In this post, I’ll give a simple interpretation of PCA, and explain why it allows dimensionality reduction.
Let us consider two observables $X,Y$ that can be measured experimentally. For example, $X$ could be time and $Y$ could be cell size. For now, we will assume that there is variability on $Y$ but not on $X$.
The data could look like the following :
One usual approach to quantify the correlation between $X$ and $Y$, assuming $X$ to be known precisely, is to fit $Y$ as a linear function of $X$ : $Y=aX+b$ (and here we’ll take $b=0$ for simplicity). The most common fitting procedure is to minimize the least square error, i.e. find $a$ that minimizes $<(Y-aX)^2>$.
We can note here that $Y-aX$ is the distance on the $y$ axis between the line $Y=aX$ and the point $X,Y$. It is basically the part of $Y$ that is not explained by the relation $Y=aX$.
$<(Y-aX)^2>$ is thus the definition of the variance of that is not explained by the fit. Least square fitting thus tries to minimize the unexplained variance, i.e. maximize the explained variance.
Now we will assume that there is also uncertainty on $X$. If $Y$ is cell size, let’s say $X$ is cell mass. Even though it may not be a bad idea, we can try to use a linear fit using least mean squares :
It’s a bad idea to use a linear fit because it does not try to explain the variance on $X$. Thus, it is a much better idea to use a PCA. What the PCA does is find the directions along which variance is maximal. In the example, variance is maximal along the axis $u$, and the remaining variance is along the axis $v$.
If we represent the data in the new base $u,v$, they would look like :
It is clear that most of the variation is along $u$. At first glance, if we want to describe the state of the cell, we can just describe its position along $u$ and forget about its position along $v$. Geometrically, the new coordinate $U$ is merely $X+Y$. Basically, cell mass $X$ and cell size $Y$ are the same variable $U$, and $V$ is the unexplained variance, corresponding to biological variability and experimental error. Thus a PCA also aims at maximizing the explained variance !
We have thus effectively reduced the dimensionality of our problem from 2 ($X$ and $Y$) to 1 ($U$). Of course this approach is all the more powerful when the dimensionality is higher - specially because it is hard to visualize and process more than two or three dimensions.
For the following I took inspiration from this notebook on breast cancer. Each breast cancer has been characterized by 32 features - the equivalent of our previous observables $X$ and $Y$, just many more. We also know wether these cells are benign or malignant (cancerous).
We cannot unfortunately easily visualize this data, as it lies in a 32-dimensional space. If we look at features two by two, it is not obvious if any individual feature correlates with cells being malignant or not.

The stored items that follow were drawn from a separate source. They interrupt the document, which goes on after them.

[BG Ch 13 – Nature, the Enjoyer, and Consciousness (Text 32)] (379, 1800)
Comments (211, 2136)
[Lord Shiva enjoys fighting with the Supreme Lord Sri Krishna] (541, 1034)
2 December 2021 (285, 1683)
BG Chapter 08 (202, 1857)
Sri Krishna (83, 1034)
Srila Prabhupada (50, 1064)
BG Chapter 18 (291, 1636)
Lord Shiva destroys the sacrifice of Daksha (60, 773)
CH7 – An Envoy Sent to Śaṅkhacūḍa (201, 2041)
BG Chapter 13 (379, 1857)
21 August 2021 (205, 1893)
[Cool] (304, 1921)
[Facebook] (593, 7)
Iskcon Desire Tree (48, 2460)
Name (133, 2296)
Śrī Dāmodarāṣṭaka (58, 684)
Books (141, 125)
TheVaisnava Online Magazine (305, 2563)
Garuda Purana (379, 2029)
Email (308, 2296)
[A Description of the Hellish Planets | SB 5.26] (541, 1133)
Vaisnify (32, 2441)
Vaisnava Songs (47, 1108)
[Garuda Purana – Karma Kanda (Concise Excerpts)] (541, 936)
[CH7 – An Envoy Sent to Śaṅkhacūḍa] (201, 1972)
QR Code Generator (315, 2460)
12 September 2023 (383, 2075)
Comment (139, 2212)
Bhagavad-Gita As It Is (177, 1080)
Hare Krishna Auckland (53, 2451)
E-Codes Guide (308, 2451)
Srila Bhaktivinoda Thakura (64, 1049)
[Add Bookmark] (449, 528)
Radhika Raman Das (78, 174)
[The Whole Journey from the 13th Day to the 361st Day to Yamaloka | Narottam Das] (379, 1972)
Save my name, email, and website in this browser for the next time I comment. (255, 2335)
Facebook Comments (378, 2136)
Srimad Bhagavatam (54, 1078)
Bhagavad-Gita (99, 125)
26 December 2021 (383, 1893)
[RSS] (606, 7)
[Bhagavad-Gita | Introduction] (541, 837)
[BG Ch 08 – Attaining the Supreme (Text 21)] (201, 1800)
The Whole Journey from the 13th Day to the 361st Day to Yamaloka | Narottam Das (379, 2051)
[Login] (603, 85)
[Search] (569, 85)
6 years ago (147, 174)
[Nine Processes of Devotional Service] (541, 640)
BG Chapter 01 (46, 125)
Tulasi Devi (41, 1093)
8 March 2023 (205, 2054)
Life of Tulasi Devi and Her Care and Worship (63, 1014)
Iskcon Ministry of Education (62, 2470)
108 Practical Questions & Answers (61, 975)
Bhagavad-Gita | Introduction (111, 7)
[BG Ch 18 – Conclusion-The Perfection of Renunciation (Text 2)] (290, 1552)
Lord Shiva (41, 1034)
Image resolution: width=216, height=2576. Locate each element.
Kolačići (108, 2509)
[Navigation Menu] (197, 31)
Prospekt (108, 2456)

It would be really nice to find the two direction along which variation is maximal. Thus we can perform a PCA on the data, and plot only the two first components - since those will contain the largest fraction of the variance. And indeed we see that merely two coordinates can pretty convincingly predict if a cell is malignant or not.

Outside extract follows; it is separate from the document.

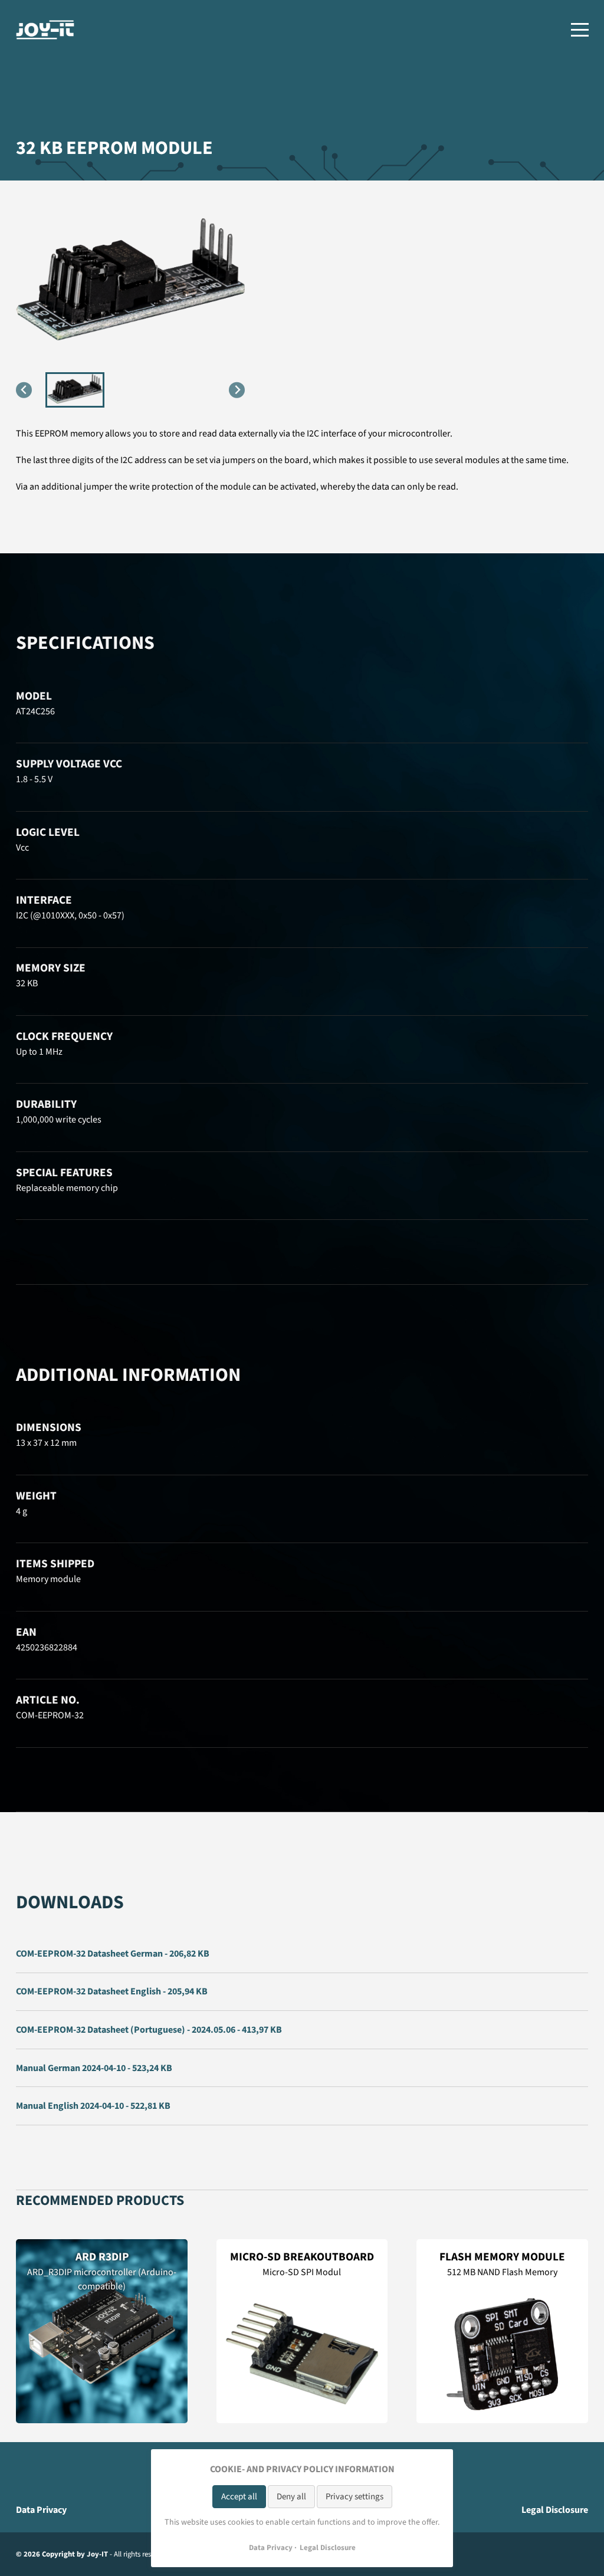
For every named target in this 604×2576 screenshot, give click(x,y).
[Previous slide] (24, 390)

Once again this is not too surprising : cancer has a major impact on cell features and it makes sense that the malignancy shows up in the data. Here, it is clear that merely two dimensions (PCA1 and PCA2) are sufficient to predict if a cell is malignant. We can therefore reduce the effective dimensionality of the system from 32 to 2 without loosing too much information. Most of the variability is explained by these two dimensions, and the rest of the variance is smaller and less relevant.
Oh and one can see PCA as an “unsupervised” machine learning tool, since we were able to segregate data without guiding the algorithm with the desired outcome. Note that there are many cases where a PCA will not be a good predictor - after all, a PCA is just a rotation in the feature space.